Potete anche metterla in forno come farcia dei peperoni o dei pomodori o delle zucchine o delle melanzane. Negli spiedini. Nella pasta: con asparagi e pinoli tostati, per esempio, nel pesto con pomodori secchi e noci o anche fredda (farfalle e melone, con origano e pepe, e senti già il profumo di spiaggia). Sull’uovo fritto, aggiungendo dei capperi. In un minestrone, con pesce e riso. Nelle polpette: okay la versione classica, ma che ne dite di farle con cous cous allo zafferano, bacche di crispino sciroppate e yogurt (per la ricetta, consultate il già citato Yotam Ottolenghi).
Durante l’aperitivo, la feta è la protagonista della Tyropita: una torta salata di pasta fillo dove il formaggio è ammorbidito dallo yogurt (presuppongo che a questo punto sappiate quale tra i tanti dovete scegliere) e aromatizzato dall’aneto. O viene congelata, pastellata e fritta. Messa su una bruschetta con pomodorini, peperoncino e acciughe sottolio.
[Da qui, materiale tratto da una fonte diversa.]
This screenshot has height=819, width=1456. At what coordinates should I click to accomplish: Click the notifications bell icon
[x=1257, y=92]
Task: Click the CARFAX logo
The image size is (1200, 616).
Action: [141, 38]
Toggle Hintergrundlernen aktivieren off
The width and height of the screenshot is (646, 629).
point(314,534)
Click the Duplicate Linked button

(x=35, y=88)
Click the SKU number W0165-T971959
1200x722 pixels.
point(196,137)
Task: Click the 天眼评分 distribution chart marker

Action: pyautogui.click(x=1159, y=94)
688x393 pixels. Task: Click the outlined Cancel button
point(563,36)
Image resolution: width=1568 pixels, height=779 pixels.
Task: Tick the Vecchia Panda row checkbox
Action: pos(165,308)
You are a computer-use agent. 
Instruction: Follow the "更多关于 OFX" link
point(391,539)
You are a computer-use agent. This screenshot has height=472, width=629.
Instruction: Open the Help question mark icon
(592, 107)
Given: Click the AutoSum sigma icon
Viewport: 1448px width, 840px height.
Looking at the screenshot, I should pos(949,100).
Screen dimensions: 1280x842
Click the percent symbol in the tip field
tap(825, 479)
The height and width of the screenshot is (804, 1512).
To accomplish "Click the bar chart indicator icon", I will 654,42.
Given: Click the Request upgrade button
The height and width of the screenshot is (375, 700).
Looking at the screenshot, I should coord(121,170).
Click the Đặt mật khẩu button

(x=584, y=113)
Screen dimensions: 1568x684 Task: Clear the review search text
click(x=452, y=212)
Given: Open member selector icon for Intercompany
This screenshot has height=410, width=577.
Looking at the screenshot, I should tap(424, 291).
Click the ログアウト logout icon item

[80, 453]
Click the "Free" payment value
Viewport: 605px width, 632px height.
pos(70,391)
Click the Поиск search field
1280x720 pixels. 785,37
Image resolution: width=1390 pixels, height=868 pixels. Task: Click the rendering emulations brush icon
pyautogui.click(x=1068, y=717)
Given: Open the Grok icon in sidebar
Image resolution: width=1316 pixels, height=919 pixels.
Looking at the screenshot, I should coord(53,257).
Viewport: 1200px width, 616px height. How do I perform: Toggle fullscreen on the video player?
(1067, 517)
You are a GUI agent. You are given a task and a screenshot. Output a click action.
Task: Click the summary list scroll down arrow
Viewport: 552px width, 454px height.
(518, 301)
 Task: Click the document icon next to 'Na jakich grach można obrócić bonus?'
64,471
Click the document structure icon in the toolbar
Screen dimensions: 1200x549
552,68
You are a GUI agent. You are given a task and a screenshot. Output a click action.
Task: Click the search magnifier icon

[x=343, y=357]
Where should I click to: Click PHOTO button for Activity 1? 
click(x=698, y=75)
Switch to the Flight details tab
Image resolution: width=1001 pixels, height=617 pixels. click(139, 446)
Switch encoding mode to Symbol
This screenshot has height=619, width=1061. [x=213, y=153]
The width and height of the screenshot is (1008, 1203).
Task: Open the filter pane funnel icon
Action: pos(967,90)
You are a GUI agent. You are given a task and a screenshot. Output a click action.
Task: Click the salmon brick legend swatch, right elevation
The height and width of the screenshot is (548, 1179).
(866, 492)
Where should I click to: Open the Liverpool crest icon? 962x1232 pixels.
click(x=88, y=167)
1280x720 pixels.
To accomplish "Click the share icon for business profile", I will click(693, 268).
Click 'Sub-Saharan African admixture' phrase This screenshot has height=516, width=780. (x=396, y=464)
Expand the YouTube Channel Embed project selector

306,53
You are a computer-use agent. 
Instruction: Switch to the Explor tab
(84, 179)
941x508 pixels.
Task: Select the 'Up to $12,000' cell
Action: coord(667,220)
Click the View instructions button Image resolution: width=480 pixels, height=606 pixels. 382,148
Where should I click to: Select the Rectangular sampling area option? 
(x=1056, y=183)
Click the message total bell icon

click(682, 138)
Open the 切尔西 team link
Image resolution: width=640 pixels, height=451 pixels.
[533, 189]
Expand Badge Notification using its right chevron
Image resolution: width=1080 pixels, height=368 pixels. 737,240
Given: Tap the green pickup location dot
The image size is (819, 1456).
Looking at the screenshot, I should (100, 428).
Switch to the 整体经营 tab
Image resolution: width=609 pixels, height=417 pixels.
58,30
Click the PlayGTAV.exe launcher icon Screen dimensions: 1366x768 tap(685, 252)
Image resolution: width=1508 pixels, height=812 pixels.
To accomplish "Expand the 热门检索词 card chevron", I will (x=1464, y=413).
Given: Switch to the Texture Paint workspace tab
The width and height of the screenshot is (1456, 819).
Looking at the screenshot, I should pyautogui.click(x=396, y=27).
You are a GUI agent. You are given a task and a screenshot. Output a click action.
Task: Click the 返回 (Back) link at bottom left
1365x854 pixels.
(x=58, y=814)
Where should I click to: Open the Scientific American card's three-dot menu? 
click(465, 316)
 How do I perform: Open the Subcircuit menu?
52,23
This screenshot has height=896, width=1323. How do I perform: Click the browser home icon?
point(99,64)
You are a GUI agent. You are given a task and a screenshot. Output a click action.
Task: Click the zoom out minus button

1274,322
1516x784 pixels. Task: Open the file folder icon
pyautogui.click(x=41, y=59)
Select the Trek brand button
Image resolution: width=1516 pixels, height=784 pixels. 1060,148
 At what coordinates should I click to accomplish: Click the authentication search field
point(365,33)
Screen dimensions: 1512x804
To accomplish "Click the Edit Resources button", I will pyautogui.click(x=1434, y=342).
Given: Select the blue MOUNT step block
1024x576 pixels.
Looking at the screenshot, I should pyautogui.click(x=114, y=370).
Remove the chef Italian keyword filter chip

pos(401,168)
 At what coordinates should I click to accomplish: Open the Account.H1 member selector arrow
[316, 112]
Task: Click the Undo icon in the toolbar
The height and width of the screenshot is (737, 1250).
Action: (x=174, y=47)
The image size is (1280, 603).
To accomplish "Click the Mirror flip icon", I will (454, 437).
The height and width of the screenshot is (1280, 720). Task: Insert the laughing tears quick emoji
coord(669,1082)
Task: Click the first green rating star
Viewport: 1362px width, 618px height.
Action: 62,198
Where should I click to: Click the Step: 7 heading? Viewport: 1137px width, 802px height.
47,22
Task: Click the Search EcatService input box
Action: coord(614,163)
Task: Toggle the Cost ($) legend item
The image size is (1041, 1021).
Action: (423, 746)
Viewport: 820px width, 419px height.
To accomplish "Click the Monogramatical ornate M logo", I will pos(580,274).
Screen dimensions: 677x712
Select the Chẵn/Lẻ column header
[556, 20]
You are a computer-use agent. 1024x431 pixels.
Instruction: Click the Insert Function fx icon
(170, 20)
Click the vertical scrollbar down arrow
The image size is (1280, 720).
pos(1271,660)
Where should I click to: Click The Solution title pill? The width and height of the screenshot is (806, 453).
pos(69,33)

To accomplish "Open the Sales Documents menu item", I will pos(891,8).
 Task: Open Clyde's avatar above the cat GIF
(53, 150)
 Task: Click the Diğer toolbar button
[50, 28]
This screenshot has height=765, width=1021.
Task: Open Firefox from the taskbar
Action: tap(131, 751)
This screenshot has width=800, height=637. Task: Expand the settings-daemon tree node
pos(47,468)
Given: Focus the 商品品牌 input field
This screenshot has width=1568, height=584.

Usata come ingrediente per il pane o per una focaccia che profuma di lavanda e limone. Marinata con erbe e olio d’oliva e presentata infilzata sugli stuzzicadenti.
Con finocchi e melassa di melagrana in una piadina (il mio testimone in questo caso è Gordon Ramsay, che si “giustifica” così: “La nota salata della feta si associa benissimo a quella dolce-acidula della melassa di melagrana e alla croccantezza venata di anice che caratterizza il finocchio”).
Nel mio interrogatorio sui misteri della feta ho letto anche di Nigella Lawson che prepara una stranissima Old Rag Pie (letteralmente “Pie vecchi stracci”): “Non è il nome più glamour per qualcosa che, pur essendo incredibilmente facile da fare, manderà in estasi te e chiunque lo mangi. Il nome è la traduzione del greco Patsavouropita, ricetta ideata dai panettieri per utilizzare i ritagli avanzati di pasta fillo: i ‘vecchi stracci’ del titolo. Semplicemente passavano per i loro tavoli da lavoro, recuperavano tutti gli avanzi e li trasformavano in questa pie. In Grecia ne esistono due varianti, una dolce e una salata, ma questa versione è il frutto dell’ingegno del mio amico Alex Andreou (che è di Mykonos ed è il mio guru e genius loci di cucina greca, se posso concedermi un po’ di latino). Lui le fonde insieme, aggiungendo il miele alla feta salata, per creare una cosa che mi sembra si possa descrivere al meglio (in termini gustativi) come una cheesecake greca”.
Credevo che dopo questo non ci fosse altro e invece ho visto la feta su una pizza con la zucca o con porri e patate o con crema di piselli, cipollotto e uovo sodo. Anche arrotolata dentro il roastbeef. Nei muffin e nei plumcake. Nella pasta ripiena. In un mac’n’cheese (maccheroni al formaggio). E nella polenta!
Dopo aver esaminato tutte le prove posso dunque dire che la feta davvero non ha misteri. O che ne ha uno nascosto così bene che è difficilissimo trovarlo. Mi aiutate a scoprirlo?